Thalamus (alar plate).
This large nuclear complex can be subdivided into 5 main histogenetic areas (Redies et al.,2000; Puelles,2001b; Martínez-de-la-Torre et al.,2002; García-López et al.,2004). These areas are the habenular/subhabenular complex or epithalamus, the dorsal tier group, the intermediate tier group, the ventral tier group, and the anteroventral group (Redies et al.,2000; Puelles,2001b; Martinez-de-la-Torre et al.,2002; Puelles et al.,2007).
In the habenular/subhabenular complex, Sulf1 was strongly expressed in the subhabenular ependymal region, the lateral and medial subhabenular nuclei (LSHb, MSHb), as well as in the periventricular stratum and lateral habenular nucleus (LHb; Figs. 3A–C, 4A–C, 5A,B).
Ventral to the subhabenular nuclei appears the dorsal tier domain, which produces a voluminous mass of derivates in its mantle layer that represent the largest components of the avian thalamus (Redies et al.,2000; Puelles,2001b; Puelles et al.,2007). High levels of Sulf1 expression was detected in several of the nuclear components in the dorsal tier: dorsomedial anterior (DMA; Figs. 3A, 4A–C, 5A), dorsal intermediate anterior and posterior nuclei (DIA, DIP; Figs. 3A,B, 4A–C, 5A,B) and in the dorsolateral anterior nuclei (DLA; Figs. 3A, 4A,B, 5A). Superficially, a continuous stream of Sulf1-expressing cells was observed from the subhabenular nuclei to the superficial parvicellular nucleus (SPC; Figs. 3A–C, 4A–C, 5B) and in the superficial microcellular nucleus (SMi; Figs. 3A,B, 4A,B, 5A,B).

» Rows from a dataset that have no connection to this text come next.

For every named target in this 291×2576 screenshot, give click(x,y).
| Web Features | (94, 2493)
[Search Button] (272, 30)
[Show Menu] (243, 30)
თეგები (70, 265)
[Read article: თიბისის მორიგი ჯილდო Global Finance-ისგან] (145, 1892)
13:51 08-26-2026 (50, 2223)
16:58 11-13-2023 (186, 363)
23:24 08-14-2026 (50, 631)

The intermediate tier is larger caudally, where it makes extensive contact with the pretectum (Redies et al.,2000; Puelles,2001b; Martínez-de-la-Torre et al.,2002; Puelles et al.,2007). In this tier, Sulf1 expression was restricted to the largest part of this complex, the rotundus nucleus (Rot), which is pushed outward ventrolaterally by the disproportionate growth of the dorsal tier group. Faint Sulf1 expression in the scattered rotundic cell was detected at stage E12 (HH38, data not shown). At E14 (HH40), the low level of Sulf1 expression was apparent (Fig. 4C–G) but at E18 (HH44), we observed high expression levels compared with previous stages (Fig. 5B–E).
Ventral to the intermediate tier is a smaller histogenetic domain called the ventral tier. This domain contains the avian medial geniculate nucleus (MG, Puelles et al.,2007), formerly called “ovoidal nucleus” (Papez,1935,1936). It is surrounded by inner and outer perigeniculate formations: medial perigeniculate nucleus (MPG) and semilunar perigeniculate nucleus (SLPG). To better locate Sulf1 expression in the intermediate and ventral thalamic tiers, we carried out double in situ hybridization experiments for Sulf1 (labeled in blue) and Gbx2 (labeled in red). Gbx2 was strongly expressed in the ventral tier derivatives (i.e., the MG) and in the subrotundus nucleus (SRot; Puelles et al.,2007), a derivative of the anteroventral area (Martinez-de-la-Torre et al.,2002). We observed that the MG and SRot, stained with the Gbx2 probe, were negative for Sulf1 (positive for Gbx2, Fig. 4F) while MPG and SLPG were strongly positive (Figs. 3B–D, 4D–F, 5B,C). In addition, the diffuse perigenulate area also expressed Sulf1 (DPG; Figs. 3D, 4G, 5D,E).
In the chicken, cells originating in the boomerang-shaped anteroventral histogenetic zone of the dorsal thalamus migrate to the surface, partially filling the area of origin in depth and partially dispersing tangential-caudally in the superficial strata of p2, to finally cover the most of the dorsal, intermediate, and ventral tiers (Rendahl,1924; Puelles et al.,1991; Yoon et al.,2000; Puelles et al.,2007). The known derivatives of this region (subrotundus nucleus, perirotundic area and intergeniculate leaflet) differentiate in close spatial relation to the rotundus nucleus. The expression of Sulf1 was restricted at the perirotundic area (PRot), pirotundic nucleus (ERot; Puelles et al.,1991), and intergeniculate leaflet (IGL; Figs. 4B, 5A,D). The complex formed by IGL plus PRot corresponds to the “n.superficialis magnocellularis” of Rendahl (1924). This was then renamed “n.interstitialis tractus opticus” by Puelles et al. (1991) and Mart´inez et al. (1991). Also, we observed expression in the posteroventral and posterocaudal thalamic nuclei (PVTh, PCTh; Figs. 4H, 5F).